米連邦準備制度理事会(FRB)は16日、経営不振から株価が急落している米保険最大手のAIGに、最大850億ドル(約9兆円)を融資すると発表した。米政府はFRB融資の見返りとして、AIGの発行済み株式総数の約80%分の株式取得権を得る計画で、AIGは事実上、当局の管理下で再建を図ることになる。融資はFRB傘下のニューヨーク連邦準備銀行を通じて実施する。期間は24か月で、AIGの全資産を担保とする。米政府は株式を取得することにより、優先株や普通株への配当実施を拒否する権限を持つ。AIG内部の資金が不当に流出するのを防ぐことができる。

まず、株式取得権とは何か?
ストックオプションという仕組みがある。AIGはこれをアメリカ政府に与えたのではないか?

ストックオプション制度とは、会社が取締役や従業員に対して、予め定められた価額(権利行使価額)で会社の株式を取得することのできる権利を付与し、取締役や従業員は将来、株価が上昇した時点で権利行使を行い、会社の株式を取得し、売却することにより、株価上昇分の報酬が得られるという一種の報酬制度です。

コレクションの項目:
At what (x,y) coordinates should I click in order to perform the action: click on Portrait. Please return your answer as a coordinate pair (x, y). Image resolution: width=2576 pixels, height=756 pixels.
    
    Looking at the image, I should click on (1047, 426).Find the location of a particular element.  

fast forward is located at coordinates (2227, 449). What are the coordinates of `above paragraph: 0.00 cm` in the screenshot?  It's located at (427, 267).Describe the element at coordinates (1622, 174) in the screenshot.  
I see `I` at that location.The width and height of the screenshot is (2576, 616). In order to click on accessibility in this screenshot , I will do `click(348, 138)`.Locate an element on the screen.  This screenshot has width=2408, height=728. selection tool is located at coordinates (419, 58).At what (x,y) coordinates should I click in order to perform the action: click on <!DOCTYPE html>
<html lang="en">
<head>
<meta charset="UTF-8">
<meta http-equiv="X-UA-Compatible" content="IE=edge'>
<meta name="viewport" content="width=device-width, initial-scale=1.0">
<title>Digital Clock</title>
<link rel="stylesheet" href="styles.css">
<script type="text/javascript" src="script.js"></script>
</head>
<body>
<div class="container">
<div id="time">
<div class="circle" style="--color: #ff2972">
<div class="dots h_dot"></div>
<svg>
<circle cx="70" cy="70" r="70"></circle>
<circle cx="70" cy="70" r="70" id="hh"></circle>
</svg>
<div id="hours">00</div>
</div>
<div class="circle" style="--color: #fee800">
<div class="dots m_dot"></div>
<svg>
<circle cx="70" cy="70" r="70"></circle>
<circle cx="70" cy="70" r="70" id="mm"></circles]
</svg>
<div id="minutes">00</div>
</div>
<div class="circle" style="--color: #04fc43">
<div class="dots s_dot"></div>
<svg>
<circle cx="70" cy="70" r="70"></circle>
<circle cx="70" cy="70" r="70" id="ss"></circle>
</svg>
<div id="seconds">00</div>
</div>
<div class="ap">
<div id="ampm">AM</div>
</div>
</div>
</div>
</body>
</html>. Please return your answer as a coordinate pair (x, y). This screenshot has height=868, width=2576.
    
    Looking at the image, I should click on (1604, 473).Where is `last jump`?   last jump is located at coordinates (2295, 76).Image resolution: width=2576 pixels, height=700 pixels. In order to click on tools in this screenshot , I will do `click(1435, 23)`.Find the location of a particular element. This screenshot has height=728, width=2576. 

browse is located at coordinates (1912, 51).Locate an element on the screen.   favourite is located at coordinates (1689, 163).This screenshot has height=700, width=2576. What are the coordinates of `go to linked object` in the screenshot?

指示:
1. 本文の内容を2文で要約せよ。
2. 本文に出てくる数値を、単位も含めてすべて挙げよ。
3. 本文によると、FRBによるAIGへの融資の担保は何か。

解答:
1. FRBは16日、株価が急落しているAIGに、ニューヨーク連邦準備銀行を通じて最大850億ドルを融資すると発表した。米政府はその見返りに発行済み株式総数の約80%分の株式取得権を得る計画であり、本文はこれをストックオプションの仕組みと結びつけて問い、ストックオプション制度を、予め定められた価額で株式を取得できる権利を付与し、株価上昇分の報酬を得させる報酬制度だと説明している。

2. 16日、850億ドル、約9兆円、約80%、24か月

3. AIGの全資産。